■ Assigned task A: In the profile of chef Giletto, who named him "Chef of the Year," and in what year?
■ Assigned task B: Repeat the section of the Giletto profile starting with "Told to trim" and going on through "Foundation in 2002.".
■ Assigned task C: Carry on the profile of chef Giletto from the point where it stops.

■ Text segment:
╭──
It’s been quite a journey since Giletto began honing his craft as a teenager, at the legendary Ralph’s Italian Restaurant on Ninth Street in South Philadelphia. There, he muscled his way up from a busboy to a cook. “I was always very eager to learn about the business and very passionate about cooking,” Giletto recalls. “At Ralph’s, I learned from the guys who’d been doing it for years and years, hand in hand, side by side.” Giletto also helped out at his cousins’ restaurant in Rancocas as a teenager, “peeling garlic and washing dishes.”
After graduating from high school, Giletto decided to go full-throttle into the restaurant business, entering Philadelphia’s JNA Institute of Culinary Arts, where he now occasionally teaches classes with titles like Beef Fabrication 101, Cost Control, Bar and Beverage, and Kitchen Layout and Design. The 18-month JNA program gave Giletto enough confidence to approach the executive chef at a Holiday Inn near his home and ask for his first “real” job.
“I just went there because it was near our house and pretty much said to this guy, ‘Hey, you need to hire me; I can benefit you and I need a job,’” Giletto says. He was told to come back the next day for a test. If he passed, he’d have a job as sous chef.
Told to trim dozens rounds of beef, Giletto got to work quickly, and, in his eagerness, ended up with a large knife in his thumb. But when he refused to go to the hospital to be stitched up, the chef took note of his moxie.
“I said, ‘I could keep going,’ and got back to work. I think the executive chef, Stuart Lindsay, was impressed that I hung there to finish the job,” Giletto says. “In terms of working my way up to becoming a chef, that was the start of it.”
He stayed at the Holiday Inn for little over two years, eventually replacing Lindsay as executive chef. “I never looked back,” he says. “It was a great training ground.” From there, Giletto worked for various hotel chains and country clubs in the tri-state region, being named “Chef of the Year” by the American Culinary Foundation in 2002.
Giletto has no doubts that he can further his reputation for excellence at Ocean Place, where he’ll be managing five restaurants, plus banquet facilities for 1,900 people.
╰──
■ Data excerpts:
╭──
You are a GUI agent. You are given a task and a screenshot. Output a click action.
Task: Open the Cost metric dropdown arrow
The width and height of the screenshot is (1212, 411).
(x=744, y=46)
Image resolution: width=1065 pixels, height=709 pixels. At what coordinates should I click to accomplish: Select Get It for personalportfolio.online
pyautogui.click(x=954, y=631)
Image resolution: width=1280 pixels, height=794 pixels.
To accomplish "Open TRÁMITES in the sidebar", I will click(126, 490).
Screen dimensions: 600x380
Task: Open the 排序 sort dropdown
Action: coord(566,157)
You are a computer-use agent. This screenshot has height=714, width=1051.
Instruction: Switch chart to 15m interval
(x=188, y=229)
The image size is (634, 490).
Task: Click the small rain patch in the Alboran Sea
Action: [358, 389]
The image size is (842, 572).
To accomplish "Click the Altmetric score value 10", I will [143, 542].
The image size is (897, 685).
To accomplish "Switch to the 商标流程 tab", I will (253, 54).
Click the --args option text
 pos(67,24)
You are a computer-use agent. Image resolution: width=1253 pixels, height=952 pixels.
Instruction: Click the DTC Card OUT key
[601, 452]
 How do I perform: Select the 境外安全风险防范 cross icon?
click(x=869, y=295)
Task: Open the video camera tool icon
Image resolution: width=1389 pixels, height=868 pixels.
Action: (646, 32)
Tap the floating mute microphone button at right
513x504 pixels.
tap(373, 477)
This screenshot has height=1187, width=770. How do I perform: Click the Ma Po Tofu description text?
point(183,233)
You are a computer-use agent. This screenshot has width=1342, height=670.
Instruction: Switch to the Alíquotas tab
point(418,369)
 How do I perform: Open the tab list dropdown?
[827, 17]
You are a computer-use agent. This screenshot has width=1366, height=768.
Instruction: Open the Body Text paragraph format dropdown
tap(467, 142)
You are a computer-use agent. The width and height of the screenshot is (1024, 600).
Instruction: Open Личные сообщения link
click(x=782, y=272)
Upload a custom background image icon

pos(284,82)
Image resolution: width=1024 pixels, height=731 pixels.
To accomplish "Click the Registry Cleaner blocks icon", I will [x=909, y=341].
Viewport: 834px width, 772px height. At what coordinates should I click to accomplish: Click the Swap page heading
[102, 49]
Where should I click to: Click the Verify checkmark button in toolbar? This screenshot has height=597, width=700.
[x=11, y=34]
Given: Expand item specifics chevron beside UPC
╰──
■ Answer section A: The American Culinary Foundation named him "Chef of the Year" in 2002.

■ Answer section B:
Told to trim dozens rounds of beef, Giletto got to work quickly, and, in his eagerness, ended up with a large knife in his thumb. But when he refused to go to the hospital to be stitched up, the chef took note of his moxie.
“I said, ‘I could keep going,’ and got back to work. I think the executive chef, Stuart Lindsay, was impressed that I hung there to finish the job,” Giletto says. “In terms of working my way up to becoming a chef, that was the start of it.”
He stayed at the Holiday Inn for little over two years, eventually replacing Lindsay as executive chef. “I never looked back,” he says. “It was a great training ground.” From there, Giletto worked for various hotel chains and country clubs in the tri-state region, being named “Chef of the Year” by the American Culinary Foundation in 2002.

■ Answer section C:
But Ocean Place is not the only venue where Giletto can be found heating things up, both literally and metaphorically. He also lends his talents to Gourmet Butterfly Media, a New York-based food production company. Founded by chef/food stylist and former Swedish supermodel Kersti Bowser, Gourmet Butterfly has more than a thousand cooking shows and cookbooks to its credit.
“I met Kersti in 1998 when I was taking part in a rice cooking competition for Japanese TV, called Go Han,” Giletto recalls. “She was the producer, and I got to work side by side with her. We just really hit it off.” While Giletto didn’t win the competition, he won Bowser’s respect and friendship. Before long, she hired him as her company’s executive chef. In that role, Giletto travels throughout the United States and abroad, procuring, preparing and staging food for various TV, magazine and cookbook shoots.
Despite his glamorous career, Giletto considers it a great compliment when diners say his cooking reminds him of the meals they grew up with.
“Happiness begins with the stomach, and everyone enjoys a good meal,” Giletto says. “Memories are very powerful, so if someone tells me that what I’ve done is as good as something, say, their mom made, that’s as good as it gets for me. The ultimate praise.”
Although the multitasking chef is busily cooking, creating new recipes and filming his TV show, he expects to get around to writing a “farm-fresh gourmet cuisine” cookbook within the next year. “It’s the next step for me,” Giletto says. “I’ve gotten to do so many exciting things in my career so far. It’s just a question of slowing down a little so I can get around to it.”
Published (and copyrighted) in South Jersey Magazine, Volume 8, Issue 5 (August, 2011).